Why gain is bad for your dynamic range.

One way to reduce the noise in a video camera image is to reduce the cameras gain. One way to increase the brightness of the image is to add gain.

We all know that increasing the gain to lets say +6db will increase noise and generally the reverse holds true when you reduce the gain, the noise typically reduces and this may be helpful if you are going to do a lot of effects work, or just want a clean image.

However in most cases adding or removing gain reduces the cameras dynamic range as it will artificially clip or limit your low key or high key parts of the image. The maximum illumination level that a camera can capture is limited by the sensor or the gamma curves that the camera has. The black level or darkest part of the image is the point where the actual image signal compared to the sensor noise level is high enough to allow you to see some actual picture information (also known as noise floor). So the dynamic range of the camera is normally the range between the sensors noise floor and recording or sensor clipping point.

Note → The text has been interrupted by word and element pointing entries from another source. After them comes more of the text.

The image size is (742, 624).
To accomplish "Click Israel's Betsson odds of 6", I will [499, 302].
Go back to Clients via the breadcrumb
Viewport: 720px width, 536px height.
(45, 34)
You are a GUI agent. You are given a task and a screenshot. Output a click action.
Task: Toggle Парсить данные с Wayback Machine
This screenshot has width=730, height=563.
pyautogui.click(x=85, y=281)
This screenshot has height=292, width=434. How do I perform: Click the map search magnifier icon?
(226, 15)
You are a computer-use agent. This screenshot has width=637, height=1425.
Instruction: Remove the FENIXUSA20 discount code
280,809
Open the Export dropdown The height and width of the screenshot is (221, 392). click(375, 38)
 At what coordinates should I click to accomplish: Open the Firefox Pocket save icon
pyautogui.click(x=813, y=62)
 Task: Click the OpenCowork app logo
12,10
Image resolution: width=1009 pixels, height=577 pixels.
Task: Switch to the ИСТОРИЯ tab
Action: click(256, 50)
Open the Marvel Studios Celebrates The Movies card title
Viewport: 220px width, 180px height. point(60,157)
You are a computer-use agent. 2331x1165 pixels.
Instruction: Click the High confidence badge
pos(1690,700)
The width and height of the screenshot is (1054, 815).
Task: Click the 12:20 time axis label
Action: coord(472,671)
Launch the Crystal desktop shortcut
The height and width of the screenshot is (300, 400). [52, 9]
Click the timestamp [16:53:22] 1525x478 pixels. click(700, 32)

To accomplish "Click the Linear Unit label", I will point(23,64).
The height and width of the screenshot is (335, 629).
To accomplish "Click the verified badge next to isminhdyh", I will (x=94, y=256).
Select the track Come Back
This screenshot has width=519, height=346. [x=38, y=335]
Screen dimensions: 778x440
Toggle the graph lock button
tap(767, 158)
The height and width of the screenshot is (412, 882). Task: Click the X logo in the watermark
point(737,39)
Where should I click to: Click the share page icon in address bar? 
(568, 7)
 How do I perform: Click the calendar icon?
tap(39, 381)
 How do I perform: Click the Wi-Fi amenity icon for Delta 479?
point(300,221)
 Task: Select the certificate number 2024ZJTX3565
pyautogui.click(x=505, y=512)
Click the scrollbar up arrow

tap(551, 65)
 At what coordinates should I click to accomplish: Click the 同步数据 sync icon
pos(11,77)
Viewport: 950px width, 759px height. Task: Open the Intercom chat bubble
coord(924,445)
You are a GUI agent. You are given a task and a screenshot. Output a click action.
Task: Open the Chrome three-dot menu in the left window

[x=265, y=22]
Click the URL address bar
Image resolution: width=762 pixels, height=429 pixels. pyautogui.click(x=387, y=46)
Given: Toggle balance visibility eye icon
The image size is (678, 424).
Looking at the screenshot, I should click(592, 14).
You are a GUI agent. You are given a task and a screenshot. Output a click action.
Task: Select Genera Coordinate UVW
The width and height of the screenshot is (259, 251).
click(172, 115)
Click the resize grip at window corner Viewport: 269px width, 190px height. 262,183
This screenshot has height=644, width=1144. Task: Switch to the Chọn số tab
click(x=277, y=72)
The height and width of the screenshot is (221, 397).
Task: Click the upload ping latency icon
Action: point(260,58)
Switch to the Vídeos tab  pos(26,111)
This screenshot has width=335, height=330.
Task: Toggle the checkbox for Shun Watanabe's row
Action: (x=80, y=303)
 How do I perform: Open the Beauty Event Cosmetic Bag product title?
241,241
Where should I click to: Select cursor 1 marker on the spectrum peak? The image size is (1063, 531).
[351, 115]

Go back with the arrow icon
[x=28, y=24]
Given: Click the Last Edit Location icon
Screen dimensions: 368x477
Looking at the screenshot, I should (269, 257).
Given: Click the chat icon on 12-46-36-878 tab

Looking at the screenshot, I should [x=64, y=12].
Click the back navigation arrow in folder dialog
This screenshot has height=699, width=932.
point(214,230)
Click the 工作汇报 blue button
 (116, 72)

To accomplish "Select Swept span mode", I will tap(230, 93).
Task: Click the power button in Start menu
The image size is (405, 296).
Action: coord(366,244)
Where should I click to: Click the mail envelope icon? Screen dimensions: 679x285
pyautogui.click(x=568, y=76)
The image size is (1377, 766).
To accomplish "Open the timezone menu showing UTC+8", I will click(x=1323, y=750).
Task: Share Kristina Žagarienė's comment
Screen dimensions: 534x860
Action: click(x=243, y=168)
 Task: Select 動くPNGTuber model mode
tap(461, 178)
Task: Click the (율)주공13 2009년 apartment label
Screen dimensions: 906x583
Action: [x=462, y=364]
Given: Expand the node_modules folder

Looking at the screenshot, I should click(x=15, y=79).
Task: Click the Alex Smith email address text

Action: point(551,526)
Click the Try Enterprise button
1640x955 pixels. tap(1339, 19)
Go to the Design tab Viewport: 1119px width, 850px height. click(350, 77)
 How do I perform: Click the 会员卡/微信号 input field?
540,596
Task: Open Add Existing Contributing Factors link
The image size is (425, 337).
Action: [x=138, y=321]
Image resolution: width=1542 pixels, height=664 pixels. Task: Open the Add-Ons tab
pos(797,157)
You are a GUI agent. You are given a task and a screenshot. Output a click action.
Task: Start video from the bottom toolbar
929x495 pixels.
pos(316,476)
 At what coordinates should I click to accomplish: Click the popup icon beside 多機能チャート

To maximise the cameras dynamic range the designers will have carefully set the nominal zero db gain point (native ISO) so that the noise floor is at or very close to black and the peak recording level is reached at the point where the sensor itself starts to clip.

The gain of the camera controls the video output and recording level, relative to the sensors signal level. If you use -3db gain you attenuate (reduce) the relative output signal. The highlight handling doesn’t change (governed by the sensor clipping or gamma curve mapping) but your entire image output level gets shifted down in brightness and as a result you will clip off or loose some of your shadow and dark information, so your overall dynamic range is also reduced as you can’t “see” so far into the shadows. Dynamic range is not just highlight handling, it is the entire range from dark to light. 3db is half a stop (6db = 1 stop) so -3db gain reduces the dynamic range by half a stop, reducing the cameras underexposure range without (in most cases) any change to the over exposure range, so overall the total dynamic range is reduced.

When you add gain the reverse happens. Generally how far the sensor can see into the shadows is limited by the sensors noise floor. Add 6db of gain and you will make the darkest parts of the image brighter by 6db, but you will also raise the noise level by the same amount. So while you do end up with brighter shadow details you can’t actually see any more picture information because the noise level has increased by the same amount. At the top end as the brightest sensor output is mapped to the maximum recording level at 0db, when you add gain this pushes the recording level beyond what can be recorded, so you loose 6db off the top end of your recordings because the recordings and output clips 6db earlier. So positive gain maintains the same shadow range but reduces the highlight recording range by 6db.

However you use it gain tends to reduce your dynamic range. Adding gain to cope with poor lighting tends to be the lesser of the two evils as generally if your struggling for light then overexposure and blown out highlights is often the last of your worries.

Negative gain is sometimes used in camera to try to reduce noise, but the reality is that you are loosing dynamic range. Really a better solution would be to expose just a tiny bit brighter and then bring your levels down a bit in post production.

4 thoughts on “Why gain is bad for your dynamic range.”

  1. Could you cite any sources or tests? The article seems pretty vague without addressing any particular camera’s implementation and without mentioning likely DR limitations imposed by the ADC versus the sensor, which is common in cameras with adjustable gain. The sensor itself is an analog device and has a fixed DR, gain generally only is used to workaround the downside of a DR-limited ADC. At least that is my understanding for most common implementations.

    1. It’s basic SNR theory. Gain doesn’t change SNR and as there is a finite recording range additional gain will push your levels beyond the design recording range so DR is reduced. If the original is 0 to 100% then adding gain will make the new signal bigger than 100%. We can’t record more than 100% so the signal is lost and dynamic range is reduced.
      Generally the DR of a camera is limited by either the sensor or A to D’s. So if a system is operating at it’s maximum DR, subtracting gain will reduce the DR as you will make small values too small to be useful.

      It’s easy enough to test for yourself with a camera and waveform monitor. You can even see this with most cameras with a histogram. Use negative agin and you’ll see the peak recording level drop and some shadow detail become clipped. Add gain and you’ll see the noise floor come up and highlights clip earlier.

  2. Perhaps what you are saying is over my head but it sounds like you are saying the DR is limited by the recording range? Why wouldn’t they be able to take whatever values come out of the ADC and map them to fit the recording range if it is designed properly? They are presumably doing lots of other processing to the ADC output: debayering, applying gamma, matrix, bit downsampling, etc…

  3. Noah, A good way to think of it is like a glass of water.

    Imagine you have a glass of water that is full to the brim. You then place an object in the bottom of the glass to boost the level and the water level rises and you lose some water out of the top of the glass.

    It might be possible for some remapping to be done, similar to the active knee that is often on ENG style cameras. However you would still increase the noise, and you would perform such remapping at the expense of tonal range because you would have to compress the highlights, and possibly end up affecting other parts of the image.